* _Given passage_
English men and women believed in supernatural as well as natural ways of understanding and treating mental illness.[1] Even among the elite, religious and magical causation were embraced alongside naturalistic forms of explanation. Divine retribution, demonic possession, witchcraft, and the misalignment of one’s astrological signs were seen as being plausible explanations. Disequilibrium, of the humours, as credited to Hippocrates with applying this idea to medicine, was also an explanation.[2]

There were many ways in which to explain, cope with, and cure the mad. The religious, the astrological, the magical, and the psychological were used alongside or in place of organically based medical interventions.[3]

Clerics, astrologers, village wizards, and folk magicians were as likely as surgeons and apothecaries to be summoned to help fight the malignity of mental disorder.[4]

It’s been argued that very few of the accused witches in Stuart England were in fact insane, but that the accusers were far more likely to be suffering from some form of mental disorder. Witchcraft beliefs in Stuart England were rarely used to attack the mentally ill, and instead were used to explain mental illness in many cases.[5] Histories of psychiatry have contended that those accused of being witches during the late medieval and early modern period were mentally disturbed, in that there was a great upsurge of mental disorders in the 15th century, the mentally disturbed were considered to be witches, and that witches were mentally disturbed because they confessed to bizarre and impossible happenings, exhibited localized analgesia, and were sometimes insensitive to torture.[6]

  1. Scull, Andrew, The Most Solitary of Afflictions: Madness and Society in Britain, 1700-1900. (New Haven: Yale University Press, 2005), 175.

* _Material supplied_
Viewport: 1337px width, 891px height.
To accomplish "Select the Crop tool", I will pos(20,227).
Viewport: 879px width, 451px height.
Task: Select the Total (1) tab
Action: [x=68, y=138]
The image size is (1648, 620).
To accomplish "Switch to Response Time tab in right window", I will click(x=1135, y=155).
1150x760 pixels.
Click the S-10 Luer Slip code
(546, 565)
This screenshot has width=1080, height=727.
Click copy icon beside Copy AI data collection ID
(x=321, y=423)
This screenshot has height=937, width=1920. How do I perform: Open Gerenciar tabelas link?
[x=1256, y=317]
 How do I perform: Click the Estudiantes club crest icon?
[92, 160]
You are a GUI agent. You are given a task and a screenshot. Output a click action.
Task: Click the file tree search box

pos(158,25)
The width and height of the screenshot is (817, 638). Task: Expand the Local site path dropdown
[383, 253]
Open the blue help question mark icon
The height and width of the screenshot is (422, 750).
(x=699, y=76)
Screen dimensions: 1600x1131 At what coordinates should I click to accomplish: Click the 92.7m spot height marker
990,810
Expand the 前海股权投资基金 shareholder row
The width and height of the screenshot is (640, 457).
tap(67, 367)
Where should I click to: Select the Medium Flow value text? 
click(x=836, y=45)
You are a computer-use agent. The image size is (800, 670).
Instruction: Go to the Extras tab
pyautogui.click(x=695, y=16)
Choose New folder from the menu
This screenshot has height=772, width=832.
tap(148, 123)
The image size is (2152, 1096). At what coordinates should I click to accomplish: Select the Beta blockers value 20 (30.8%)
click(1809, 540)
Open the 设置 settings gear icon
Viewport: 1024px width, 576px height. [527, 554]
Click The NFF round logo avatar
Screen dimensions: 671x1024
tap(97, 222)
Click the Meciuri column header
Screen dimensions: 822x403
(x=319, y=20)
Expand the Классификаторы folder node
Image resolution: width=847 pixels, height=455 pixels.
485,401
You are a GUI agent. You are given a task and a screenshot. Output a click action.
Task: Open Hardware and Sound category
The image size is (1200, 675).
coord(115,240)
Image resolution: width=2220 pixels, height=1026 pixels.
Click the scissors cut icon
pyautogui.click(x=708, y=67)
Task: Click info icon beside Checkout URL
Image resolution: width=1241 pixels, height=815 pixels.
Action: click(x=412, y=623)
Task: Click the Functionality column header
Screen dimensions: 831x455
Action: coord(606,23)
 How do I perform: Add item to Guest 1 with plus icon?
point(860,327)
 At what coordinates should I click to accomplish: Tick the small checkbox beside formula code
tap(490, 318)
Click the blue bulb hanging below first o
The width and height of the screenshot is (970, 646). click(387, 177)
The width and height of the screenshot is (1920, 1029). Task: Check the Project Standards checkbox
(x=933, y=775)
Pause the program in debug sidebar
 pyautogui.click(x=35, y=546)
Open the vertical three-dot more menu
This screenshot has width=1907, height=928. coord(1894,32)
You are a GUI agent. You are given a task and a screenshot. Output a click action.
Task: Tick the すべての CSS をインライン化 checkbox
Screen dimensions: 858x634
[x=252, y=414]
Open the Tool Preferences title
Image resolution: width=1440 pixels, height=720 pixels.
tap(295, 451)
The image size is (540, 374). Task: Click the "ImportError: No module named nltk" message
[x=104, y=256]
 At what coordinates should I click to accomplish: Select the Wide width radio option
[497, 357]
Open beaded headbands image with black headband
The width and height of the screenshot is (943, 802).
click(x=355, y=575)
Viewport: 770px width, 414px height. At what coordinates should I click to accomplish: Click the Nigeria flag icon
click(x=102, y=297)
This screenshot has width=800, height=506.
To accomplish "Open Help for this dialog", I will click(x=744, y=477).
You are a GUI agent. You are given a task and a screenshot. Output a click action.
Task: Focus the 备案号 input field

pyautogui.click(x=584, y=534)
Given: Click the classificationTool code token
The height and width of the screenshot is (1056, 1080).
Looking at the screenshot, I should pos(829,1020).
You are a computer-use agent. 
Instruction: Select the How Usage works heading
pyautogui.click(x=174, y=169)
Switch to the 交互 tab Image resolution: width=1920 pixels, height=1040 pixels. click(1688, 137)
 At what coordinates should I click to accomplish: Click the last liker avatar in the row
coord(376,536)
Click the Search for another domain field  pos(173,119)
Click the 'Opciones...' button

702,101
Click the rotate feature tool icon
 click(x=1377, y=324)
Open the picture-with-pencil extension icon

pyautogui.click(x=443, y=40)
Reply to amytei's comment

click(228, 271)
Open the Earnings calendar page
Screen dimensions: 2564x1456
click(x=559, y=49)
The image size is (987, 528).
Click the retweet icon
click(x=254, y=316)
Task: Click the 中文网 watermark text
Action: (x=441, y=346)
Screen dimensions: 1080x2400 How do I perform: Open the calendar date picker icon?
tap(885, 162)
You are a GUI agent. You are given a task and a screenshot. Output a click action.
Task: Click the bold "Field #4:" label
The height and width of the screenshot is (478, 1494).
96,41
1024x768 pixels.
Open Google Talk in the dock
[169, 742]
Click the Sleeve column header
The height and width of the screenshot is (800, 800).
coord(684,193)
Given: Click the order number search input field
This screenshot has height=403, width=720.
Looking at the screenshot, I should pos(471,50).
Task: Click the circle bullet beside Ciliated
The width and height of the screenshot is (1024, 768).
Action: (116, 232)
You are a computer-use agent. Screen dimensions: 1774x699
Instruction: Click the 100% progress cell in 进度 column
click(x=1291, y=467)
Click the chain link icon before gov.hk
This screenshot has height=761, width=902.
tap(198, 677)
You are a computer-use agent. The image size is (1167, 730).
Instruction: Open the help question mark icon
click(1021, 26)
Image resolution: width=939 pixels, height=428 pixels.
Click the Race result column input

* _Directions_
A - In the passage on madness in early modern England, who were as likely as surgeons and apothecaries to be called to fight mental disorder?
B - Extend the passage on madness and witchcraft in Stuart England from where it stops.
The lines have nothing to do with the passage on madness in early modern England.

* _Exercise responses_
A - Clerics, astrologers, village wizards, and folk magicians.

B -
  2. Scull, 176.
  3. Ibid.
  4. Ibid.
  5. Du Barry, Stephanie, The Witch and the Demoniac in Tudor and Stuart England, 1994, accessed April 3. 2012, from http://www.witchtrials.co.uk/insanity.html.
  6. Spanos, Nicholas P, “Witchcraft in Histories of Psychiatry: A critical analysis and an alternative conceptualization”, Psychological Bulletin, 85 (1978), p. 417.